Likewise, encourage intake staff to document what they see rather than what they conclude from it. Buzzwords (eg, listless, lethargic) should be avoided. If such characterizations find their way into the record, you must take active steps to address them. Either agree with the characterization and perform appropriate work-up, or establish why you do not agree using the methods described (detailed description, verification by another clinician).
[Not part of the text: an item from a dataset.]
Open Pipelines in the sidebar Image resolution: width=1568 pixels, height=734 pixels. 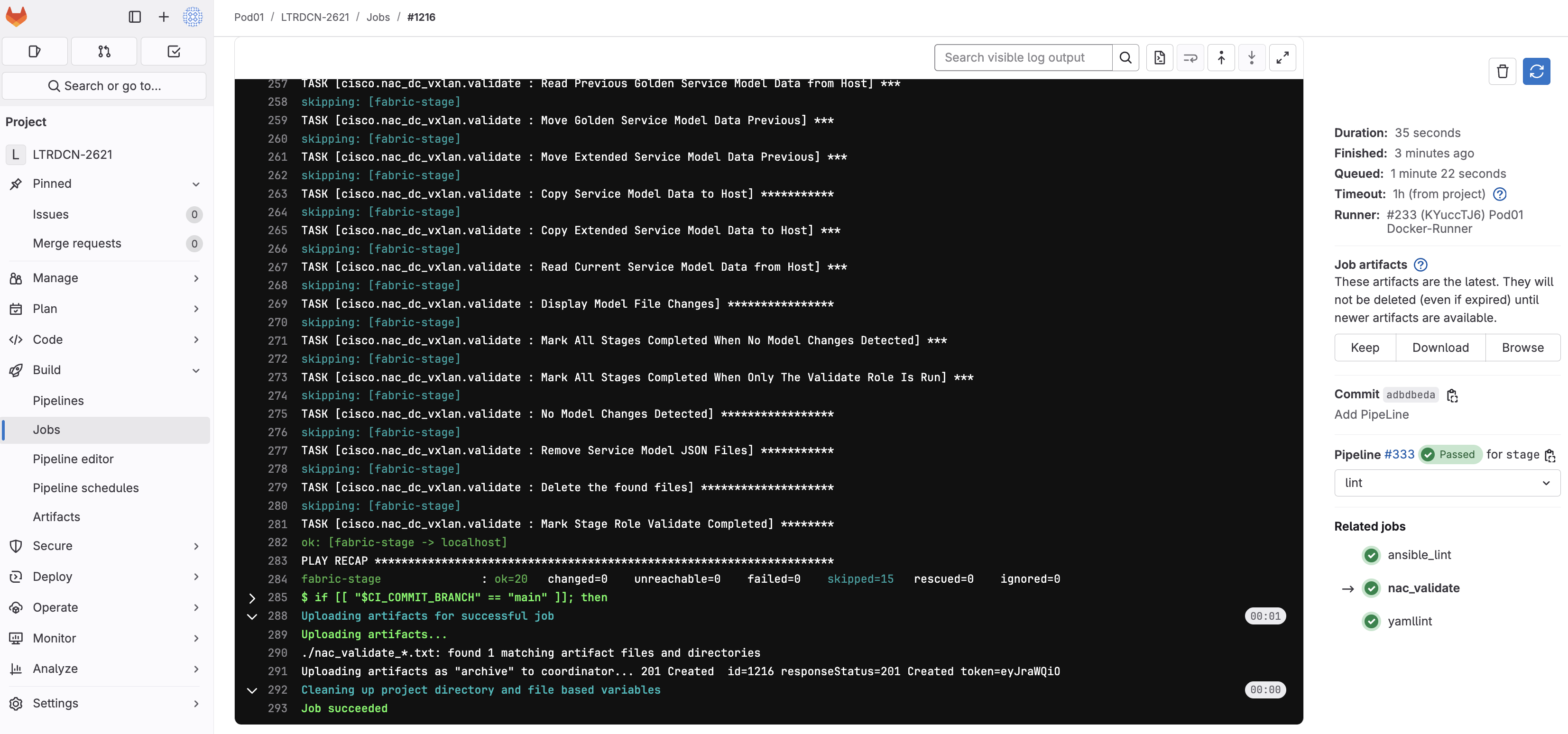coord(58,401)
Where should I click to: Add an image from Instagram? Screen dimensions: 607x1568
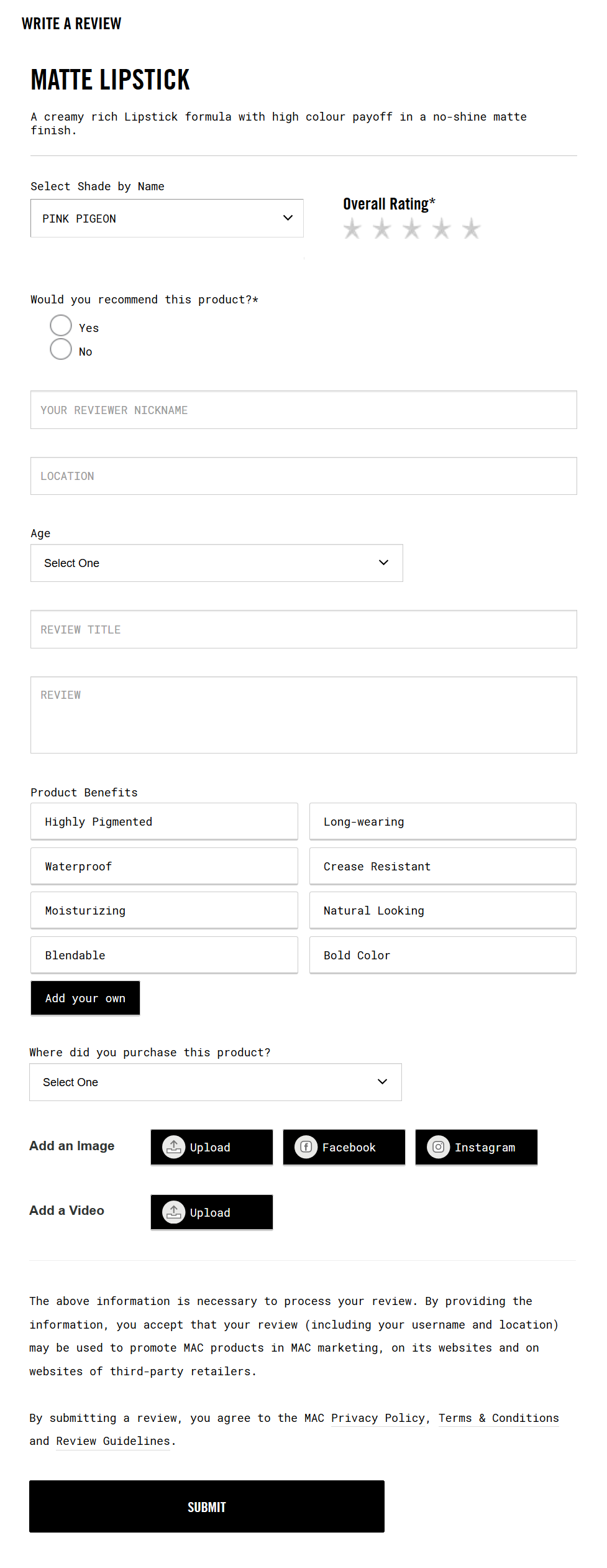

Taking these steps will help to protect you in the event of a changing clinical course. But also be wary of those predictable circumstances that lead you into Mr. Miyagi’s middle of the road (what I call “half-visits”): a quick look at a sibling in the room during a patient’s appointment; a “curbside consult” on the medical assistant’s child; the neighborhood acquaintance who asks you to “just take a look.” Why are these dangerous? Because they remove the clinician from his or her usual routine: proper examination on a properly undressed patient, formal assessment of vital signs, and review of relevant history in the chart, among other things. (In this way, phone and email communications with patients require similar caution.) Skipping the routine leads to shortcuts, and shortcuts lead to bad medicine. And if that doesn’t worry you, remember: All these scenarios create a full legal duty and clinician/patient relationship—making them potential pathways to misdiagnosis and eventual loss of license.
Don’t be party to a “half-visit”; insist on full vital signs and a complete visit following your usual routine. Use observational powers and patient quotations to paint a picture of how a patient looked, get backup from another clinician with similar observations. If you can’t document a reassuring record, protect the patient and make the required intervention.